Но вот поведение субъекта внутренне сформиро­вано (механизмы его формирования описаны в психо­логической и социально-психологической литературе), и субъект начинает действовать. Его вербальное или невербальное поведение по внутренним движущим силам, целям, направлениям и проявлениям всегда субъективно Конечный результат любого субъектив­ного поведения — некие объективные последствия как для самого действующего субъекта, так и для всех остальных Однако на пути от сознания субъекта к конечным объективным последствиям субъективное поведение тоже как бы проходит через ряд последо­вательных «фильтров».

Самый первый из них, считая от самого субъекта, образуют врожденные и приобретенные способности субъекта: его сообразительность, быстрота и качество реакции, воля и целеустремленность, собранность и самодисциплина, широта и глубина знаний, умений, социальных навыков и т. д. Естественно, как конкрет­ное содержание таких качеств, так и пути и способы их формирования, закрепления, проявления весьма раз­личны у личности и у сложного социального субъекта. Но на этапе инициации поведения решающее значе­ние имеют способности субъекта и мера их соответст­вия тем задачам и целям, что он ставит перед собой.

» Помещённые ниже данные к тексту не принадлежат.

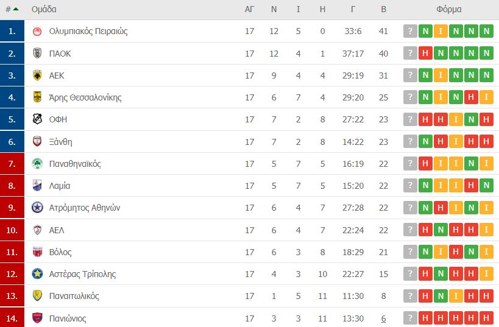This screenshot has width=499, height=327.
Task: Open the Άρης Θεσσαλονίκης team link
Action: 85,97
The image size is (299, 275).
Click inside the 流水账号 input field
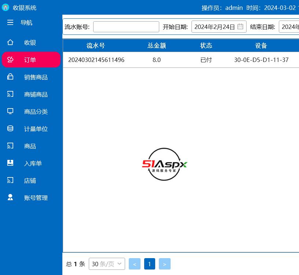coord(126,26)
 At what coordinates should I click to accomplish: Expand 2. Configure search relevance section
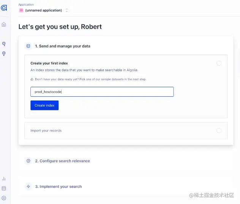(62, 161)
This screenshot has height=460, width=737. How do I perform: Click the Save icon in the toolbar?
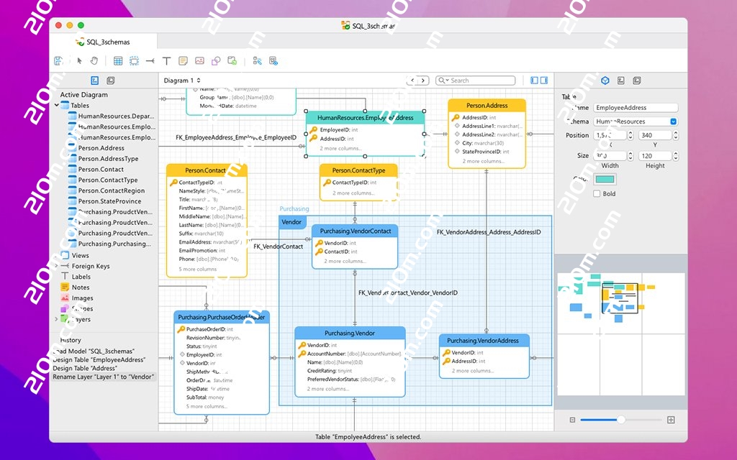[x=59, y=61]
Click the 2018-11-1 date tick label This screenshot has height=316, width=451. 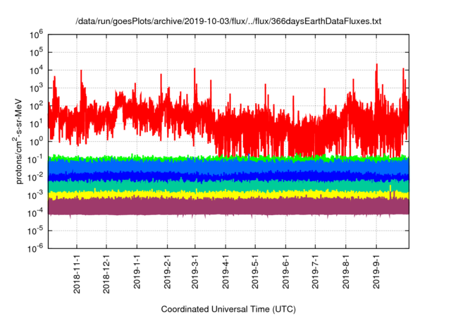(x=77, y=273)
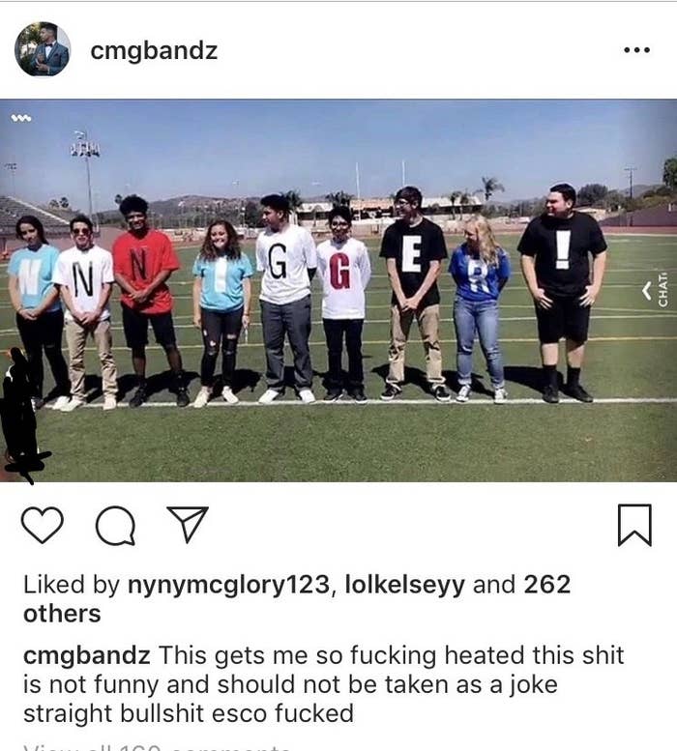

Реализация поведения началась; и здесь второй фильтр — субъективные практические возможности данного действующего лица или ССС. Блестящий политический стратег на посту президента может, например, задействовать в своих целях все — внут­ренние и внешние — возможности государства, а также потенциал значительной части независимых организаций, общественных сил и движений. Но тот же самый человек, не утратив своих субъективных способностей, а возможно, даже существенно развив их, оказавшись в отставке, может не иметь возмож­ности даже просто публично выступить с изложени­ем своей точки зрения. Ясно, что и эффект от его поведения в этих двух ситуациях окажется просто несопоставимым.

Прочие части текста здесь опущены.